We cannot go out as environmentalists and put a hold on everything that is happening in the country. Neither can we go out as developers as in the old days when we jumped on a D-8 full steam ahead and cleared out everything ahead of us.

In order for people to survive, two things are necessary. We must make a living and we must assure that life goes on around us. There is no reason at all that major projects cannot be developed and still be very conscious of the general habitat and the wildlife around them. We do not have to destroy major areas of a country or a province just because it is a megaproject. In this day with the scientific knowledge we have, certainly with proper planning and with the involvement of all the groups, we can work hand in hand.

I say to the member, as these projects press forward and are developed, they must be done in a very sensitive way. I am not convinced that cannot be done; in fact, I am sure it can be done.

Species At Risk ActGovernment Orders

10:45 a.m.

Bloc

Daniel Turp Bloc Beauharnois—Salaberry, QC

Mr. Speaker, at the start of this new political season, I have the pleasure to speak on behalf of the Bloc Quebecois. I would like to take this opportunity to send greetings to the people of my riding of Beauharnois—Salaberry and my colleagues here in the House and to wish the latter a hot autumn.

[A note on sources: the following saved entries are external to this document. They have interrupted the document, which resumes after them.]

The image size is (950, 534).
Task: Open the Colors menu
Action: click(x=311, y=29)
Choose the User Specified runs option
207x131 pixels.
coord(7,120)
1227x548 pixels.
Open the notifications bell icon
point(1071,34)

Today, we have new leaders here with us in the House. We will also have several interesting questions on the Order Paper. I trust that the business carried out in the House will meet the expectations of the people of Canada, and of Quebec in particular.

Bill C-33 on the preservation of Canada's wildlife is one deserving of debate in this Parliament for a number of reasons, primarily the fact that it seeks to implement a number of Canada's international obligations under conventions it has signed, such as the Convention on Biodiversity and others like the Ramsar Convention, which is aimed at protecting species and preserving the flora and fauna of this planet.

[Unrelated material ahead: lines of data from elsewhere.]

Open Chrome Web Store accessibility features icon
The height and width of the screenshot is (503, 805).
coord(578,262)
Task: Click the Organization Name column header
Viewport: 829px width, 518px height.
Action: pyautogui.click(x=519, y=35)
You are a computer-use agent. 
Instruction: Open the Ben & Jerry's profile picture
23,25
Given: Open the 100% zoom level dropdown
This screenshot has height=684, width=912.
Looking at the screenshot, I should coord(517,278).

This debate is of particular interest to me because there is a wildlife sanctuary in my riding of Beauharnois Salaberry, the Haut-Saint-Laurent, which is home to a number of species, some of them at risk. This is an issue that interests me particularly because certain individuals have made representations to me, including those who keep various species and want to have the public get to know them at the Hemmingford safari park. They think the present legislation is inadequate and should be expanded and improved with standards to ensure better species protection.

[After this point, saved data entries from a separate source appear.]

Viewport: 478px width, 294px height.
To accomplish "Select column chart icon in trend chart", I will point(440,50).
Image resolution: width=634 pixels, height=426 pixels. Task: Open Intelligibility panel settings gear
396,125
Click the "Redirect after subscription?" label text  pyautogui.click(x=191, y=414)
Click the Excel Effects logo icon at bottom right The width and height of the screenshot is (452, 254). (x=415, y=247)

The Bloc Quebecois would like improved protection, legislation ensuring such protection for endangered wildlife, but in a debate such as this, it is concerned about the government's desire to pass legislation without any possibility of amendment.

We recently heard the Minister of the Environment say that this bill was fine as it stood, as he had introduced it, as it had been tabled in the House. What is the point then of today's debate, which will continue before the Standing Committee on the Environment and Sustainable Development, if we already know that the government does not want any amendments, does not want it improved?

And yet, this bill is far from perfect. We could cite criticism by members of the government even, who hope the bill will be amended once we have passed it or when we are called to pass it.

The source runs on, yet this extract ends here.